An alternative embodiment (not shown here) provides for the seat carrier 4 to be integrated into the seat shell of the seat. In other words, the seat shell of the seat is executed in such a way that it is connected directly to the basic carrier 2. A separate seat carrier is then no longer necessary. The manufacturing costs can be further reduced in this way. Alongside the reduction in the required number of component parts, a reduction in the overall height is also possible. A more delicate form is imparted to the seat in this way. The backrest carrier 5 is attached in an articulated fashion directly to the rear end of the seat shell, and the basic carrier 2 is similarly connected to the front end of the seat shell via a sliding bearing or the like. The seat shell exhibits two pivot bearings to accommodate the pivot shaft 14. The sliding element 23 is also a component part of the seat shell. The pivot bearings and the sliding element 23 are preferably also an integral part of the seat shell. The seat shell similarly exhibits the locking grooves 32 necessary for the locking mechanism.

Claims

1. A synchronizing mechanism for correlating a movement of a seat and a backrest assembly of an office chair, the synchronizing mechanism comprising:

a seat carrier having a rear end area;

a first transverse shaft;

a basic carrier capable of being positioned on the office chair upright;

a backrest carrier capable of pivoting about said transverse shaft and connected directly in an articulated fashion to said basic carrier and to said rear end area of said seat carrier such that a pivoting movement of said backrest carrier in a rearward direction will induce a lowering movement in said rear end area of said seat carrier; and

a second transverse shaft;

said seat carrier capable of pivoting about said second transverse shaft and connected directly to said basic carrier in an articulated fashion such that a horizontal sliding movement towards a rear being superimposed during the lowering movement of said seat carrier.

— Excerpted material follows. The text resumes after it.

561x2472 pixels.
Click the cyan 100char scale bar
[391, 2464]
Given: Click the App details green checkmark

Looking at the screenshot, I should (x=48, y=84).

2. The synchronizing mechanism according to claim 1, wherein in a basic position of the synchronizing mechanism, a ratio of a horizontal component of an articulation distance to a vertical component of the articulation distance lies between 0.6 and 1.7.

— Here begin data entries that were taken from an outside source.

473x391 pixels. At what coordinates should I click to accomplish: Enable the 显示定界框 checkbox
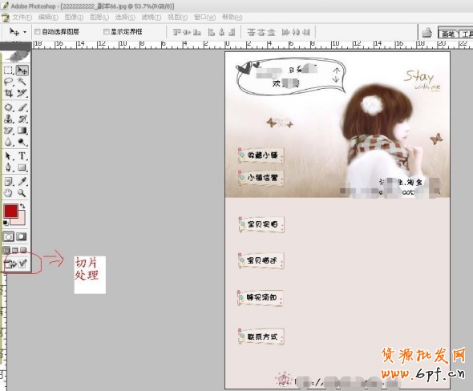click(x=106, y=32)
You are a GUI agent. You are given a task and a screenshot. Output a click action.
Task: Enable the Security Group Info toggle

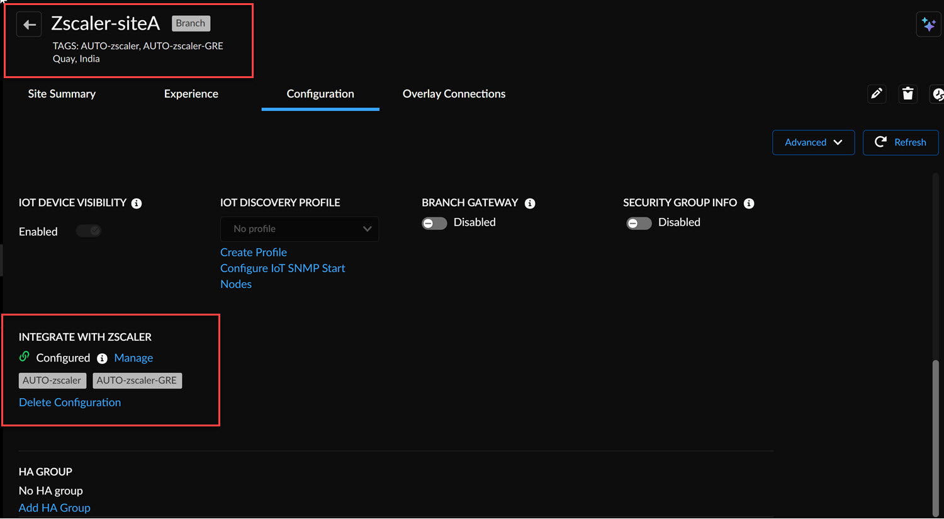pos(639,223)
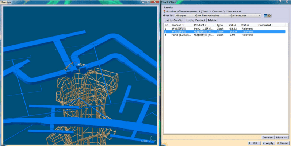Click the More >> button
This screenshot has width=291, height=146.
(282, 137)
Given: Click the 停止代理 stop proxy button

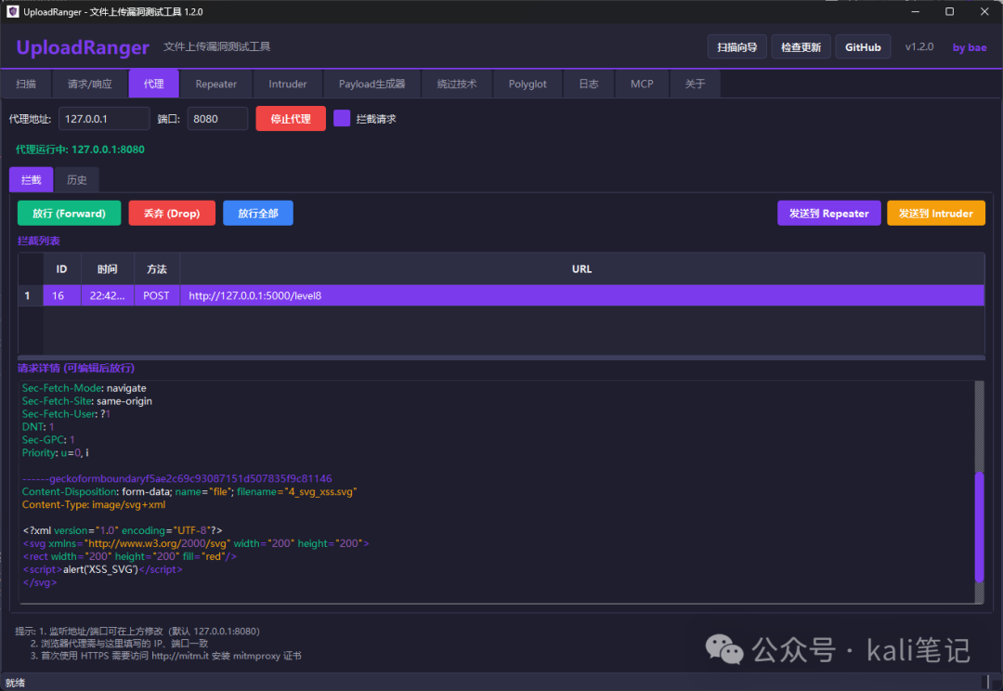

3. The synchronizing mechanism according to claim 1, wherein in a maximum rearward-pivoted position of the synchronizing mechanism, a ratio of a horizontal component of an articulation distance to a vertical component of the articulation distance lies between 2.8 and 5.8.

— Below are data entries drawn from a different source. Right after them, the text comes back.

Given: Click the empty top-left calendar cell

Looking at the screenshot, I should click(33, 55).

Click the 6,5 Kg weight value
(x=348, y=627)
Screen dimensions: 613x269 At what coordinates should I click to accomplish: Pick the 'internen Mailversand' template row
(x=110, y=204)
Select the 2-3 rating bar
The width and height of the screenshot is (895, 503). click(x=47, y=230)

4. The synchronizing mechanism according to claim 3, wherein in the maximum rearward-pivoted position, a ratio of a lowering angle of said seat carrier to a pivoting angle of said backrest carrier lies between 1:2.1 and 1:3.0.

5. The synchronizing mechanism according to claim 1, further comprising a rotary sliding articulation, said seat carrier having a front end area connected to said basic carrier through said rotary sliding articulation.

6. The synchronizing mechanism according to claim 1:

wherein said seat carrier has a front end area; and further comprising a locking mechanism provided in said front end area of said seat carrier for locking a position of said seat carrier in relation to said basic carrier.

7. The synchronizing mechanism according to claim 1,

wherein said seat carrier has a spring counterpart; and

further comprising a spring configuration for pre-tensioning the synchronizing mechanism, said spring configuration containing a leg spring with a leg abutting against said spring counterpart disposed on said seat carrier such that a position of an articulation point, and thus a spring characteristic of said leg spring, being varied in conjunction with the pivoting of said backrest carrier.

8. The synchronizing mechanism according to claim 7, wherein:

said basic carrier has an adjustment mechanism with a worm gear for actuating said adjustment mechanism; and

said leg spring having a further leg supported on said adjustment mechanism in said basic carrier.

9. The synchronizing mechanism according to claim 1, wherein said seat carrier is a seat.